Article by: Kelly Dobos
Monographs specify the active ingredients, levels of actives and permitted combinations of active ingredients that can be used in cosmetics that make OTC drug claims. Monographs also contain guidance on labeling and test methods to verify efficacy.
Components of the Drug Facts Label
- Active Ingredient(s) – Active ingredients and the percentage of each in the product are listed. Generally these are weight percent but there are exceptions. For example the Tentative Final Monograph for OTC Healthcare Antiseptic Drug Products used % volume.
- Uses – Symptoms or disorders that the OTC drug is indicated for.
- Warnings – When the product should not be used, what at physician or pharmacist should be consulted, factors that may alter the expected response to the product, and common side effects.
- Directions – Dosage and frequency of use. Can be sub-dived by age group, size, or other factors that may affect response to the product.
- Other information – Special instructions as needed. For example, storage conditions to preserve the shelf life of the product.

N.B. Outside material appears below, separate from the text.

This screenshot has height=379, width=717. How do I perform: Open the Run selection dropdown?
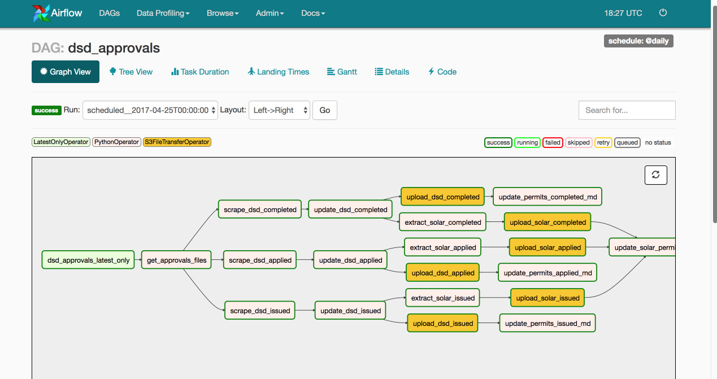click(x=150, y=110)
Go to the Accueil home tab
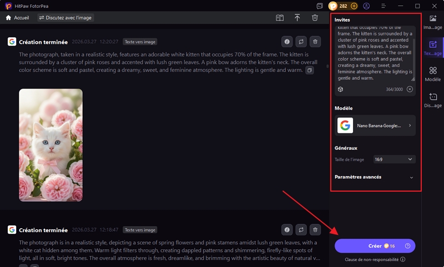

- Inactive Ingredients – The ingredients that comprise the delivery vehicle of the product.
The appropriate test method is designated in each monograph along with details regarding laboratory validation, instrument calibration and standard materials to test against when appropriate. The final product must pass the test as described by the monograph to claim efficacy.
While monographs are lengthy and complicated, they exist to protect consumers. That’s why it is important to have a deep understanding of the monograph when working on formulating cosmetics that are also OTC drugs.